Man, honestly it is one of the underrated channel. Your explanation is crystal clear, easy to understand. I had difficulty in understanding complex problem's solutions, but your videos really helped me. Thanks a lot :)

The two pointer approach took me a while to understand but I think this rephrasing might help a few people. As mentioned in the video, P_copy takes 3 steps and Q_copy takes 2 steps. This results in a difference of 1 step which is not what we want. What we need to do is essentially make them do the same amount of work so we arrive at the same node. What we can do is combine them, so P_copy and Q_copy do the same amount of work So if we do the 'reset' as mentioned in the video: P_Copy does 3 + 2 steps and Q_Copy does 2 + 3 steps. This results in the difference being 0 so no matter where they are in the tree they will always end up at the same place!

The solution sounds like fast slow pointers technique and it is brilliant. Thanks a lot, ser.

I believe the time complexity of the first solution is actually 2log(N). 2N indicates you would traverse every node when you are only traversing at most log(N) nodes for each given node.

Brilliant explanation! I got quite confused when I was browsing through the discussion sessions and saw these 5 lines of magic Lol... but your video just made it so clear!

alternative naive solution: class Solution: def lowestCommonAncestor(self, p: 'Node', q: 'Node') -> 'Node': seen = set() while p: seen.add(p) p = p.parent while q not in seen: q = q.parent return q

in this case, "n" (for the runtime complexity) is the height of the tree, not the number of nodes, correct?
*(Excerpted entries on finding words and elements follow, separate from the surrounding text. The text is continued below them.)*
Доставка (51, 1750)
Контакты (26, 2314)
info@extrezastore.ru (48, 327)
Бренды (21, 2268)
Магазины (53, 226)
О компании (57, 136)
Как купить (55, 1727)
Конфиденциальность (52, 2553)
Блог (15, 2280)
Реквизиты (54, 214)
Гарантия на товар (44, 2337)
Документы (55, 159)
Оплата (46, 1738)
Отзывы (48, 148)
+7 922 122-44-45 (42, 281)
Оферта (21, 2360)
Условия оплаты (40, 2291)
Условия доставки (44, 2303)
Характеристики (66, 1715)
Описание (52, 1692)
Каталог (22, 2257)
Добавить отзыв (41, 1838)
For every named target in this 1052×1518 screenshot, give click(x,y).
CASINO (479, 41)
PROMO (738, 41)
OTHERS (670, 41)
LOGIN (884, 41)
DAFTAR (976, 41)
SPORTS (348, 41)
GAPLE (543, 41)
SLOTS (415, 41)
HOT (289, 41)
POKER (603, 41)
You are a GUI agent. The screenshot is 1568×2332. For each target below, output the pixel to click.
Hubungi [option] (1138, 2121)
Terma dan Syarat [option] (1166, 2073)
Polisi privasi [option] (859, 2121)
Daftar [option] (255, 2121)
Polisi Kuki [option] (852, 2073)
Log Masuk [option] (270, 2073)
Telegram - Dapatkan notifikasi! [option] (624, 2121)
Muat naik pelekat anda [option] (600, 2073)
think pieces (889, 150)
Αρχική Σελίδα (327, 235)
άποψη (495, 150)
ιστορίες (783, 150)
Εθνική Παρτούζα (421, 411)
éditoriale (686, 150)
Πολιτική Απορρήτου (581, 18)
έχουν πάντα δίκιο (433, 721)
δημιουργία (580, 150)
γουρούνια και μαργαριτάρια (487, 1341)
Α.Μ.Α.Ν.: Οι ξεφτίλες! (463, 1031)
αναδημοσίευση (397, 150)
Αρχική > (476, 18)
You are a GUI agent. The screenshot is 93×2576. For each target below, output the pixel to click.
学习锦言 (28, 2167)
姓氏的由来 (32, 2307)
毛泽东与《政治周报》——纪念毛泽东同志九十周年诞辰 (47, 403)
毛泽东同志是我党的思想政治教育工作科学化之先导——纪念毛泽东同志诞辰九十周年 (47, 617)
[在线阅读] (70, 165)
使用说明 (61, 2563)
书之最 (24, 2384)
Basically same "ah-ha" trick as Leetcode 160 -- Intersection of Two Linked Lists

Thanks man, Now Understand similar question of finding intersection of two linked list.

This is such an excellent solution. I had to watch it twice though because it wasn't clear you would be swapping the pointers so I was wondering but once I figured that out I was like wow. One other thing is maybe calling them q_ptr and p_ptr would have been better and its odd that the examples require us to return values yet we return nodes

this channel is real af,

Thank you, that explanation is very clear.

Amazing explanation! Thank you!

how about this solution- measure depths , the pointer which is at lower depth will be moved up until the depths are same, and then move p and q simultaneously to and retunr when p == q

This channel is underrated! Great work. Keep the good work! :)

Highly appreciated! Bind blowing solution

So clear. Thank you very much

Thanks, bro, really good explanation, love it!

You said the time complexity of naive solution is O(2N), but I just think it's O(N). Even the traverse is twice which is by p and also by q, total sum of them won't be greater than N.

Everything is amazing in this video! With your explanation the second solution clicks pretty easily. But what's IQ one should have to be able to solve it at an interview, within 15-20 minutes and without seeing the solution before, it's probably around 160.

Awesome! Thank you!

Great explanation. The two pointer solution is exactly similar to Intersection of two linked lists problem. In an interview, would we be expected to come up with such a solution or will the set solution suffice?

This is good! Thanks for the post. can you post a variation of this for other 2 LCA problems the other ones doesnt have reference to its parent 1644 1676

Well done mate! Appreciate the thoughtful explanation!

No way someone figures this out, but it makes so much sense lol

question: if a node is LCA of itself (descendant) meaning it is the parent of itself so do we have to add the same node as parent of itself instead of Null

Thanks. bro next time use different colors for the drawing.

Thank you

This is same intuition as slow fast pointers

amazing work!! :)

I am hard time understand why the last solution is linear time. Suppose we have a tree with one left branch of length n-1 and one right branch of length n. Then in order to level the paths you need to run the loop n times, and path length is n. Shouldn't this be O(n^2)?

Love from India

thanks

Tortoise hare strikes again

is it |b-a| = |a-b|?

At 3:39, shouldn't the time complexity be 2*log(n) instead of 2N? We're only looking at the height of the tree in each case

You need to work on your rationale. Yes you reach the answer but it's not clear why.